The increased risk of liver cirrhosis, liver-related morbidities and mortalities has been attributed to the excessive accumulation of myofibroblasts in injured liver cells (a.k.a. progressive liver fibrosis). Liver injury triggers the trans-differentiation of quiescent Hepatic Stellate Cells (HSCs) into proliferative, migratory and fibrogenic myofibroblasts and induces the accumulation of factors that trigger the activation of the hedgehog pathway. The accumulation, growth, and maintenance of myofibroblastic HSCs in injured liver cells are promoted by hedgehog signaling and the activation of Yes-associated protein 1 (YAP) in these cells. Myofibroblastic HSCs share similar bioenergetics and biosynthetic requirements with cancer cells. Hence, some studies have suggested that glutaminolysis is a major component of the metabolic reprogramming that is required for the growth of cancer cells. Even though previous studies have indicated that the hedgehog pathway regulates the activity of YAP in HSCs and increases aerobic glycolysis during HSC transdifferentiation and adipocyte differentiation, an increase in aerobic glycolysis alone may not be enough to meet the bioenergetics and biosynthetic demands of myofibroblastic HSCs. Recent studies have indicated that glutaminolysis plays a critical role in the regulatory functions of hedgehog-YAP in metabolic programming and fate-driven metabolic reprogramming in injured liver cells. Although some researchers have indicated that the induction of glutaminolysis is a major component of the metabolic reprogramming required for the excessive accumulation of myofibroblasts in lung fibrosis, there is a paucity of information on the major role of glutaminolysis in the transdifferentiation and growth of HSCs.
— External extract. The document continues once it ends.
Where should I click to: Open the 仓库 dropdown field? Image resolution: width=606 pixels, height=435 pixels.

Recently Duke University researchers: Dr. Kuo Du, Dr. Jeongeun Hyun, Dr. Richard T. Premont, Dr. Steve S. Choi, Dr. Gregory A. Michelotti, Dr. Marzena Swiderska-Syn, Dr. George D. Dalton and led by Professor Anna Mae Diehl from the Department of Medicine and in collaboration with Dr. Eric Thelen and Dr. Bahar Salimian Rizi from Agilent Technologies and also Dr. Youngmi Jung at Pusan National University demonstrated that the increased bioenergetics and biosynthetic demands of activated stellate cells require an increase in glutaminolysis. They also reported an increase in glutaminase 1 during stellate activation in cell culture. The research work is published in the peer-reviewed journal, Gastroenterology.
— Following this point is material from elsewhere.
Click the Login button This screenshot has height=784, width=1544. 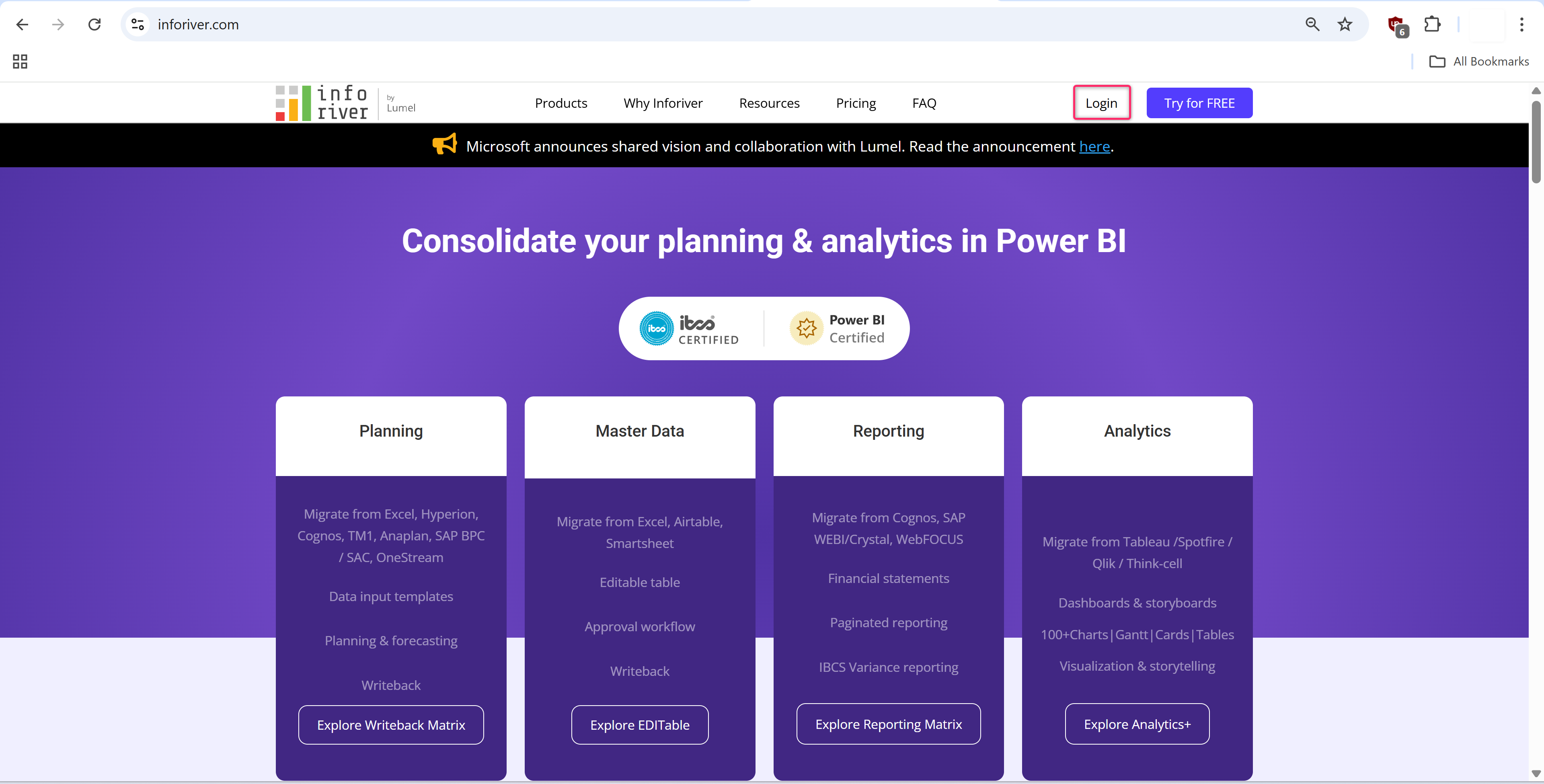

The research team observed that the inhibition of glutaminolysis reduced the accumulation of myofibroblastic HSCs and suppressed the activation of HSCs. Moreover, the deprivation of glutamine inhibited the growth of myofibroblastic HSC, increased fat accumulation and the activation of peroxisome proliferator-activated receptor gamma and decreased the expression of Col1α1 in the rat myofibroblastic HSC line. Furthermore, the deprivation of glutamine reduced the migration of myofibroblastic HSCs and expression of genes that encode the matrix remodeling enzymes Mmp2 and Timp-1.

In addition, the authors observed that myofibroblastic HSCs require glutaminolysis to retain a proliferative myofibroblastic phenotype while the deprivation of glutamine significantly decreased basal respiration, maximal respiration, ATP production, and spare respiratory capacity in injured liver cells. Hedgehog signaling directs the increase in glutaminolysis and activates YAP to regulate the expression of genes that increase glutaminolysis in myofibroblastic HSCs. Contrastingly, the inhibition of the hedgehog pathway and YAP activity decreased the expression of genes that increase glutaminolysis in myofibroblastic HSCs, reduced mitochondrial respiration, and growth of myofibroblastic HSCs. More importantly, they also demonstrated that in livers of fibrotic patients and of mice with acute or chronic fibrosis, glutaminolysis was induced in myofibroblastic HSCs, and inhibition of glutaminase blocked accumulation of myofibroblasts and fibrosis in mice with liver fibrosis. This indicates that glutaminolysis might be a therapeutic target for cirrhosis.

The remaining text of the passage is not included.